IOW what we create here is an open-ended list, L = [X|Z] = [X, ...]
:
primeList(N,L) :-
primeListAcc(N,1,[],L).
primeListAcc(N,A,Z,L) :- N > 0, % make it explicitly mutually-exclusive,
N1 is N-1, % do not rely on red cuts which are easily
biggerPrime(A,P), % invalidated if clauses are re-arranged!
A1 is P+1,
L = [P|R], % make L be a new, open-ended node, holding P
primeListAcc(N1,A1,Z,R). % R, the tail of L, to be instantiated further
primeListAcc(0,A,R,R). % keep the predicate's clauses together
We can see now that Z
is not really needed here, as it carries the []
down the chain of recursive calls, unchanged. So we can re-write primeListAcc
without the Z
argument, so that its final clause will be
primeListAcc(0,A,R):- R=[].
Keeping Z
around as uninstantiated variable allows for it to be later instantiated possibly with a non-empty list as well (of course, only once (unless backtracking occurs)). This forms the basis of "difference list" technique.
To answer your literal question - here, consider this interaction transcript:
1 ?- X=[a|b].
X = [a|b]
2 ?- X=[a|b], Y=[X|c].
X = [a|b]
Y = [[a|b]|c]
the [a|b]
output is just how a cons node gets printed, when its tail (here, b
) is not a list. Atoms, as numbers, are not lists.
回答2:
Recall that a list is either the empty list []
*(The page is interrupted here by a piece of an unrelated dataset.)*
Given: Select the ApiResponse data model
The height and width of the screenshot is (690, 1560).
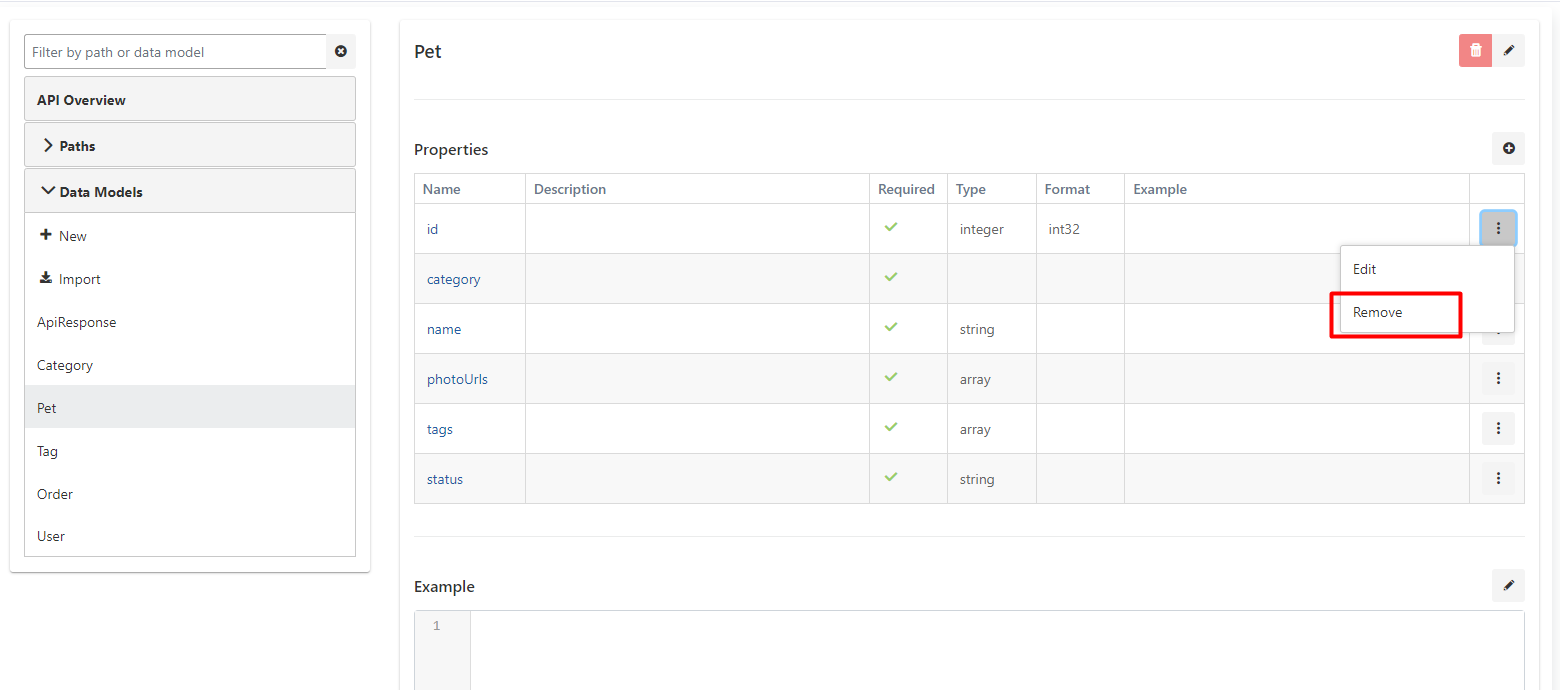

or a term with functor '.'
and two arguments, whose second argument is a list. The syntax [P|Ps]
is shorthand notation for the term '.'(P, Ps)
, which is a list if Ps
is a list (as is the case in your example). The term '.'(Ps, P)
, on the other hand, which can also be written as [Ps|P]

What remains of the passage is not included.